Data entries:
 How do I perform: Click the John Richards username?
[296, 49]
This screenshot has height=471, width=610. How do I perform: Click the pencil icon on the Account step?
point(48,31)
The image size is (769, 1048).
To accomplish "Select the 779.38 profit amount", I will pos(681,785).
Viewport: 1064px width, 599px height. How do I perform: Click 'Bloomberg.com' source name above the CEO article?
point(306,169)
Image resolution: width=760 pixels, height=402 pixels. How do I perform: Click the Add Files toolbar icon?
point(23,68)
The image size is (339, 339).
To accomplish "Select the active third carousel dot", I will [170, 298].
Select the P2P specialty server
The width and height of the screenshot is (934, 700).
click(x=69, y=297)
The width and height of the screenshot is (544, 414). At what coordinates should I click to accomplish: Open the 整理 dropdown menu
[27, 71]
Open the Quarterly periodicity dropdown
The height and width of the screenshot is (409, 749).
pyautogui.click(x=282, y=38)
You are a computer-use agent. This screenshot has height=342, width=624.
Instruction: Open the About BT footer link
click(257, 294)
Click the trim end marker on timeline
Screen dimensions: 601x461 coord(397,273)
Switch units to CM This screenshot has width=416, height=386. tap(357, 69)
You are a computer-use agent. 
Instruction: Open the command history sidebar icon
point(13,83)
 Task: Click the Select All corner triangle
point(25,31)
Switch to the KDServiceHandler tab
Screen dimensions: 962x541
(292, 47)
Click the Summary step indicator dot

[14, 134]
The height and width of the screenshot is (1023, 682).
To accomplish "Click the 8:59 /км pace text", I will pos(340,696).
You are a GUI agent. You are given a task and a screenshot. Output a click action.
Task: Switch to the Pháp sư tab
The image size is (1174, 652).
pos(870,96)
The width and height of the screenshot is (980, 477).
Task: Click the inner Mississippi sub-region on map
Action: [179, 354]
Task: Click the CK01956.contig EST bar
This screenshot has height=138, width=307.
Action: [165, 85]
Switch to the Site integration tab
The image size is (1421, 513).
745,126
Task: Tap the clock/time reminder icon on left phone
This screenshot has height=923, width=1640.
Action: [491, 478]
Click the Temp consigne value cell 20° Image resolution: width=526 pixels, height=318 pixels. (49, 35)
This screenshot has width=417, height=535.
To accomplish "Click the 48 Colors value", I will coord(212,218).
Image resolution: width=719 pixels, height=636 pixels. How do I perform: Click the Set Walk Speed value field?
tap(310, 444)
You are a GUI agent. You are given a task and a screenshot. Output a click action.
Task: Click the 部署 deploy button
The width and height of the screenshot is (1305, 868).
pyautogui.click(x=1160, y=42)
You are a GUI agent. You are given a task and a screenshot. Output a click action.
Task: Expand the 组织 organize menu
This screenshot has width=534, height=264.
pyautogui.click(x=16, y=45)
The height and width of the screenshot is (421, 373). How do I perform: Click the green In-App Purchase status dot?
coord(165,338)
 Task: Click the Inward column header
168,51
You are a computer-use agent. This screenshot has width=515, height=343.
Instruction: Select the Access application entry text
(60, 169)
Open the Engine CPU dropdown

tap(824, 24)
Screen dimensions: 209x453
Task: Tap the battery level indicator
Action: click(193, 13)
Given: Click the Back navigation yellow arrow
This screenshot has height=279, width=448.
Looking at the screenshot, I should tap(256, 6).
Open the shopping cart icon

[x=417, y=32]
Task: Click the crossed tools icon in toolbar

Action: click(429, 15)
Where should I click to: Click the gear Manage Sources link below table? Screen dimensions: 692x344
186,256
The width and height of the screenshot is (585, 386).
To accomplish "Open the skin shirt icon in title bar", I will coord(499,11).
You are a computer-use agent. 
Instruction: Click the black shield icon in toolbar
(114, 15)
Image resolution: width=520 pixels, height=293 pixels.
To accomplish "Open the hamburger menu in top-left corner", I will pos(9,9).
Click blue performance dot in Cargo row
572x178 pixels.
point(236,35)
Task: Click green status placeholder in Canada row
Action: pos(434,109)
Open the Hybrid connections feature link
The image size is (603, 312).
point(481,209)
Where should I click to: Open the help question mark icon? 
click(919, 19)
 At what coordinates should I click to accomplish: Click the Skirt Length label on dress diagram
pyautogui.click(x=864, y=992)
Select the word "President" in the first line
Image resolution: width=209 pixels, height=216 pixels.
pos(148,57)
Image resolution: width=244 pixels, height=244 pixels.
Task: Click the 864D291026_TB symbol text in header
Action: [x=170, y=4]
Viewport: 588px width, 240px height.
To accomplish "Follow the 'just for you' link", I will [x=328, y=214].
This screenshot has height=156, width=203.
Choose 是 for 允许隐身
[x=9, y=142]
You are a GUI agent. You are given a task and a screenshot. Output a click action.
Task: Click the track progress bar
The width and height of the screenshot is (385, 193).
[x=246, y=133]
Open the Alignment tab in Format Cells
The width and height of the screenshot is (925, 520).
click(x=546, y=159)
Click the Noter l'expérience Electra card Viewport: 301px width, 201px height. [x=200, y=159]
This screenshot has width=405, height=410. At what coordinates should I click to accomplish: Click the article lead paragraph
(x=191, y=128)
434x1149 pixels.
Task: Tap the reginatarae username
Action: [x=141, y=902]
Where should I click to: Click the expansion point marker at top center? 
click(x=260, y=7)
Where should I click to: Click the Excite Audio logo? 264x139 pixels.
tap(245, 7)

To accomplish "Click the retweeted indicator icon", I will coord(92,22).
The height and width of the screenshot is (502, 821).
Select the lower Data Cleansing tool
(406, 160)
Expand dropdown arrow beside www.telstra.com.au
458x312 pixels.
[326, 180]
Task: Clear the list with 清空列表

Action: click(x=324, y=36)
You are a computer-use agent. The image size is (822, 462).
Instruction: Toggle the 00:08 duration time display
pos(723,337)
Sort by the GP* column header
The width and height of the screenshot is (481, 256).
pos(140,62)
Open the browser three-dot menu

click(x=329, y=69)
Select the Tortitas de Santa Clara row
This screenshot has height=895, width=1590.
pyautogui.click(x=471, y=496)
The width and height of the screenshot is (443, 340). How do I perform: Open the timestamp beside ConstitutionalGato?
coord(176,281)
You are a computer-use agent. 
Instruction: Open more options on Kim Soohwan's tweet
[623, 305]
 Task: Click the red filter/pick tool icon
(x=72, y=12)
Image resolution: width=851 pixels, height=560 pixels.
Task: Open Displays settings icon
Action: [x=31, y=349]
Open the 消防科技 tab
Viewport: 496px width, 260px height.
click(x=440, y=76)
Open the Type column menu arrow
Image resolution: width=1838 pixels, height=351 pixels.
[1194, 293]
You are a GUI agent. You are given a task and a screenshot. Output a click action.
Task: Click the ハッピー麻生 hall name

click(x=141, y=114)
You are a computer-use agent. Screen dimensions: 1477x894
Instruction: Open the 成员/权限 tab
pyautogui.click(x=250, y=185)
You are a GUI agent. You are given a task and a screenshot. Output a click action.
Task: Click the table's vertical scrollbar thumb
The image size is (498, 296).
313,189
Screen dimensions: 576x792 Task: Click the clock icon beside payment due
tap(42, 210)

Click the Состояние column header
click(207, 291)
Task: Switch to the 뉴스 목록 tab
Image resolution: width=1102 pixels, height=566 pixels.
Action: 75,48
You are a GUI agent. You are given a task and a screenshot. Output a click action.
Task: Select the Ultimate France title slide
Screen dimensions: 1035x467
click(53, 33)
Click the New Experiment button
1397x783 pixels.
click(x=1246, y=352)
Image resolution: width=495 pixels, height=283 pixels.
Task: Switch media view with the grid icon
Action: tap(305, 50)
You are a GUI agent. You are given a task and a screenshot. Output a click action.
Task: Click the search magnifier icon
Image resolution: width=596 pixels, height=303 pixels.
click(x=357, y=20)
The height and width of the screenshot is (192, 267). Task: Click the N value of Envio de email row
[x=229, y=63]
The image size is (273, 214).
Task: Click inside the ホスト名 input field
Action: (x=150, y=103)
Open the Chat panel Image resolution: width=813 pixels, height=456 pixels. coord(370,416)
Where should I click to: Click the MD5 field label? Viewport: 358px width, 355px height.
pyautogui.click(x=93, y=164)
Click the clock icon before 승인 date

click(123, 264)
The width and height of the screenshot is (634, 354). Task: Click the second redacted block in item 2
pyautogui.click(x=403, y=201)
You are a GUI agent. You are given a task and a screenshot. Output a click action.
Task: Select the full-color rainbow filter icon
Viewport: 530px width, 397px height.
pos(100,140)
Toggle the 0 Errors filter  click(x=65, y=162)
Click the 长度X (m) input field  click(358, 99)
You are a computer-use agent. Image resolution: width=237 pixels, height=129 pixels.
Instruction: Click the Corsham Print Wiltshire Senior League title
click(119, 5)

*What you are asked to do*
Exactly the lines running from the top of the records to the line that contains "Select the P2P specialty server", inclusive, must be set down, and nothing more.

*Written response*
 How do I perform: Click the John Richards username?
[296, 49]
This screenshot has height=471, width=610. How do I perform: Click the pencil icon on the Account step?
point(48,31)
The image size is (769, 1048).
To accomplish "Select the 779.38 profit amount", I will pos(681,785).
Viewport: 1064px width, 599px height. How do I perform: Click 'Bloomberg.com' source name above the CEO article?
point(306,169)
Image resolution: width=760 pixels, height=402 pixels. How do I perform: Click the Add Files toolbar icon?
point(23,68)
The image size is (339, 339).
To accomplish "Select the active third carousel dot", I will [170, 298].
Select the P2P specialty server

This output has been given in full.